Wednesday, January 28, 2009


Dissent, the social-democratic Left magazine founded by Irving Howe in the 50s, has recently come under the ownership of UPenn Press after having been independently owned and operated for more than 55 years. Tough times for print media coupled with economic calamity left the magazine with no choice. The editorial staff has not changed at all, indeed they reassure their readers that nothing about the magazine (least of all its politics) will change. I suppose that means I will continue to be unlikely to resubscribe any time soon.

I read Mitchell Cohen's "editor's page" in the newest Dissent yesterday, where he says that although Obama was frequently called a socialist by moronic Republicans, he clearly is not one.
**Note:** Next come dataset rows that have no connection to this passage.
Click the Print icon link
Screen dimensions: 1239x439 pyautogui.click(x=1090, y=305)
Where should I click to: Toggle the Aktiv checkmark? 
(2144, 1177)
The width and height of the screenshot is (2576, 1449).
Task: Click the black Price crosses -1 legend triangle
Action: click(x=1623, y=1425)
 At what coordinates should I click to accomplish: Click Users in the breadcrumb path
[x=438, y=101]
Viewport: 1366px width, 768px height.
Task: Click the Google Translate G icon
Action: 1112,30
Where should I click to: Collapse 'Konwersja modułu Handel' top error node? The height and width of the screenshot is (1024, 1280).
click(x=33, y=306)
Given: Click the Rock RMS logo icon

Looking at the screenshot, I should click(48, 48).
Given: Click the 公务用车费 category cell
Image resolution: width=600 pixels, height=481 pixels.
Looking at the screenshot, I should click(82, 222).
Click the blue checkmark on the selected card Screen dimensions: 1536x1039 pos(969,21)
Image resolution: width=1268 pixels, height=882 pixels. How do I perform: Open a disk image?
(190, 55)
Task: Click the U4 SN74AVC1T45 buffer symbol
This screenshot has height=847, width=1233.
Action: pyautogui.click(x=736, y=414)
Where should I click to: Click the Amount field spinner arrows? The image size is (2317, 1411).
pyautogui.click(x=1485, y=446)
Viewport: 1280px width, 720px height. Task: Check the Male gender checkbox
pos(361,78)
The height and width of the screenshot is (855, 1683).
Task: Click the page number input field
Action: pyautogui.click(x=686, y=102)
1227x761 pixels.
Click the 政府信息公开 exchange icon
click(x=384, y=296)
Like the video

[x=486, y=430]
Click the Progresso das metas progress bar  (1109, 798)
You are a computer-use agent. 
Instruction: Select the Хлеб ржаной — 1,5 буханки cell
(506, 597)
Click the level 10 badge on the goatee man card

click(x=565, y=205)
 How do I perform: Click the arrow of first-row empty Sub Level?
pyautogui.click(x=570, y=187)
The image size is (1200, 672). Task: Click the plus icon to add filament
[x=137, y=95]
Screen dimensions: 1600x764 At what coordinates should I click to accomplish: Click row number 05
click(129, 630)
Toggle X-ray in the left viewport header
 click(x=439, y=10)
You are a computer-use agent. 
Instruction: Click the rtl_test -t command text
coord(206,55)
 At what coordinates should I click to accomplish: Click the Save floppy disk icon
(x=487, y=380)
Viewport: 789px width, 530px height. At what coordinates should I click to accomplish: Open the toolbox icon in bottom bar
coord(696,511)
Nonetheless, Cohen says, everyone at Dissent wishes he was. I assumed that the implication I was supposed to draw was that they are socialists and would welcome a socialist leader. Fair enough. But then I read later on the issue an article about Latin America in which Ecuador, Venezuela and Bolivia were described as suffering from the politics of "social resentment" and consequently were failing to adequately "develop". At this point I felt as though I was reading "Reason" magazine or The American Spectator. I put the magazine back on the rack.

There is enough interesting and smart writing in the magazine that usually, I find myself unable not to at least take a look. But I am always amazed by how tepid (well... support for the 67' war and mixed support for the Iraq War aren't exactly tepid, but...) some of the politics are at the same time that the magazine's leadership is always paternalistically anointing itself the 'smart Left', the 'critical Left' or the only game in town Left of the Democrats.